K v SA Police No. SCGRG 93/1796 Judgment No. 4427 Number of Pages 3 Criminal Law and Procedure

Case

[1994] SASC 4427

21 February 1994

No judgment structure available for this case.

COURT IN THE FULL COURT OF THE SUPREME COURT OF SOUTH AUSTRALIA COURT OF CRIMINAL APPEAL KING CJ(1), BOLLEN(2) AND MULLIGHAN(3) JJ

CWDS
Criminal law and procedure - young offender - sentence of detention for 1 year 11 months - power to order detention limited to 2 years - time in custody before sentence 15 weeks - sentence reduced by one month only for time spent in custody - refusal to make full allowance on ground that Review Board would order early conditional release, wrong in principle - appeal allowed and sentence reduced to 1 year 8 months. Children's Protection and Young Offenders Act, 1979 sections 51 and 64(2). R v Hoare and Easton (1989) 86 ALR 361, discussed.

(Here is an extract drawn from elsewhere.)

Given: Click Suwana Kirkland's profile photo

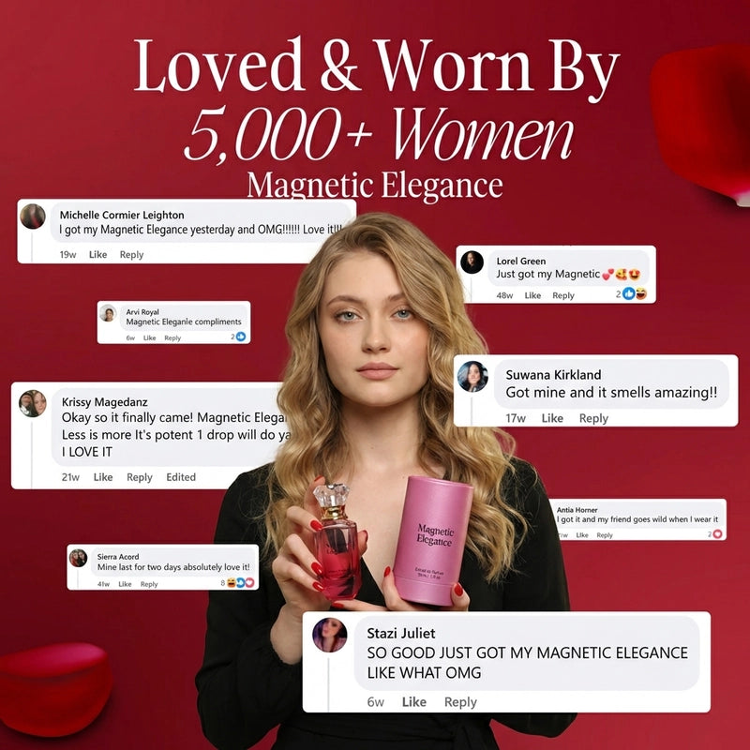Looking at the screenshot, I should 473,377.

HRNG ADELAIDE, 21 February 1994 #DATE 21:2:1994

Counsel for appellant:     Ms P Trezise

Solicitors for appellant:    Aboriginal Legal Rights Movement

Counsel for respondent:     Ms A M Vanstone

Solicitors for respondent: DPP

ORDER
Appeal allowed.

JUDGE1 KING CJ This is an appeal against a sentence imposed in the Adelaide Children's Court for offences of common assault, assault occasioning actual bodily harm, false imprisonment, robbery in company, threaten life, breach of bail and using a motor vehicle without consent.

2. The learned judge in the Children's Court imposed a period of detention in a Training Centre upon the appellant of one year and 11 months commencing on 15 September 1993. In fixing that term, the judge had regard, to the extent of one month, to a period spent in custody prior to the imposition of sentence.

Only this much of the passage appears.